Small actions add up.

Some days I’d write pages and pages of text, and some days it would be just a paragraph or even just a sentence. But working every day was key to keeping the momentum going.

Momentum and motivation follow action.

Dissertations are completed one page, one paragraph, one sentence, one word, and one keystroke at time. Incremental, daily, progress does wonders.

Something is better than nothing

Do something every day to push the project forward.

At the beginning of each day, I would ask myself, what am I going to do to push this forward? This was especially useful if I was stuck. At the end of each day, I would ask myself, how did I push this project forward?

Somedays it was just a paragraph of text. Somedays it was mock-up of a graphic or a map that I had in my head I wanted to get out and build a narrative around. Somedays it was jotting down ideas that would coalesce into a section of a chapter.

Even if some thread or idea did not ultimately pan out, I still pushed the project forward becasue I learned something.

Use a citation manager

Track your sources.

Pick a citation manager and organize your citations. I use Zotero. I like Zotero, but it’s not software I rave about. It has a lot of features, it’s free tier is pretty good, it integrates well with MS Word, and it pulls in citations from disparate sources fairly well. Plus, that magic import by DOI is very slick and saves a lot of time.

Make reading easier

Remove blocks to accumulating knowledge.

When I first started graduate school I used a combination of printed paper copies, folders on my computer with pdfs of articles, and some of those pdfs duplicated in my citation manager. My notes on those articles were equally scattered. This made not only reading difficult, but it also made keeping track of what I read and when I read it difficult.

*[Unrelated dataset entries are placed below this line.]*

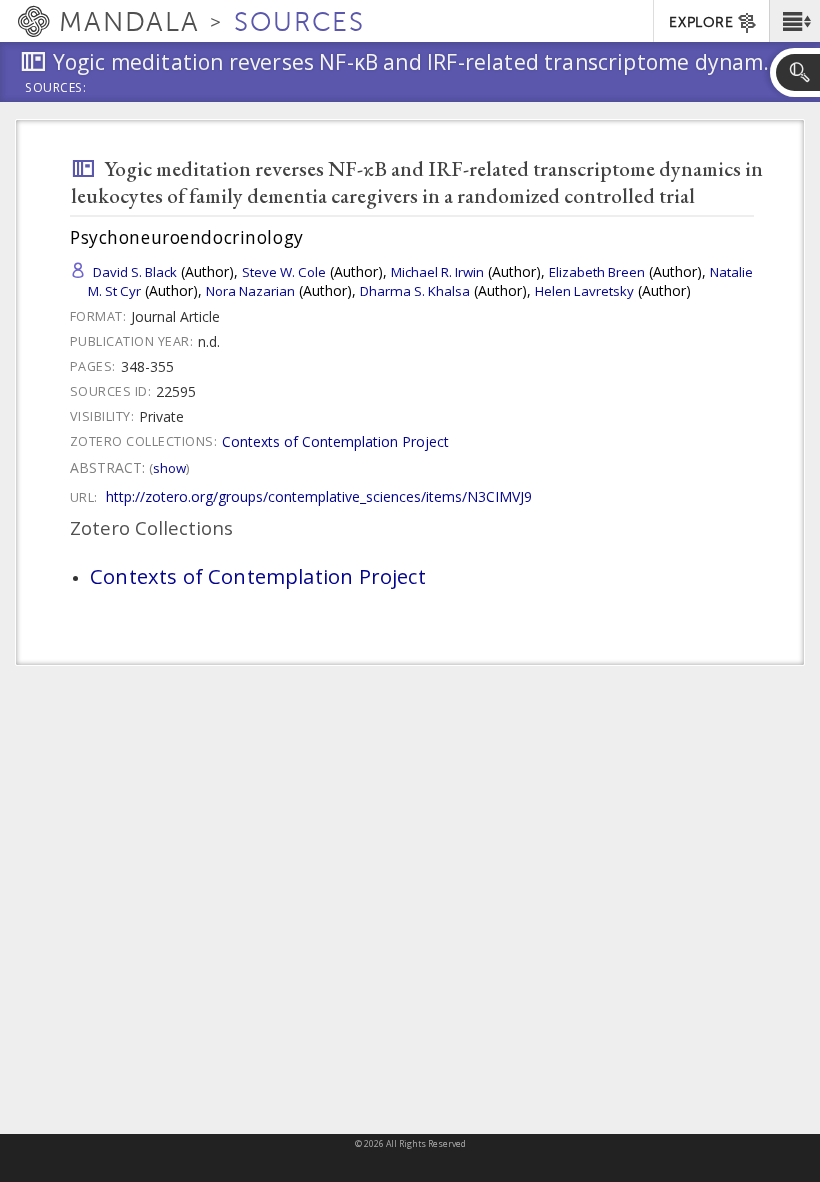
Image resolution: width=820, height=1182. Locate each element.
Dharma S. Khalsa (415, 291)
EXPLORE (701, 22)
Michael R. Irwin (437, 272)
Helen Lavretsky (584, 291)
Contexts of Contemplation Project (335, 441)
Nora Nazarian (250, 291)
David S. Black (135, 272)
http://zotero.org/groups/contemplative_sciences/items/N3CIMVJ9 (319, 496)
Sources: (56, 89)
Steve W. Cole (284, 272)
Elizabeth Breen (597, 272)
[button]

So, all journal articles, book references, and notes went into Zotero. That helped immensely.

I used Zotero to track and store the pdfs. Over time my collection ballooned to nerely four thousand references. As of the writing of this post, the free tier of zotero only offers 300 MB. I pay for six gigabytes of storage for $60 a year. That’s a bargain. But the real reason I purchased the extra storage is so that I could sync with Papership. Papership is a pdf reader that integrates quite well with Zotero. Of course, Papership lets your read pdfs for free, but there is a one-time fee of $10 to be able to annotate pdfs. Here in Seattle, I have certainly paid more than $10 for a single cocktail.

But think about that, $60 a year plus a one-time fee of $10 to be able to carry around, on my iPhone and iPad, every pdf I have ever read or will need. That’s incredible. And it really made reading a lot easier. On the bus! At the cafe! In a park. Very easy to read and acquire new knowledge.

The take-away of this is to pay for the upgrades. Now is not the time to cheap out. By paying a modest amount the software got out of my way and helped me be productive.

Organize your citations in your citation manager

Make it easier to stand on the shoulders of giants.

I found I enjoy organizing and putting my references and citations into categories and groups. The more organized I was with my citations, the easier it was to read and write.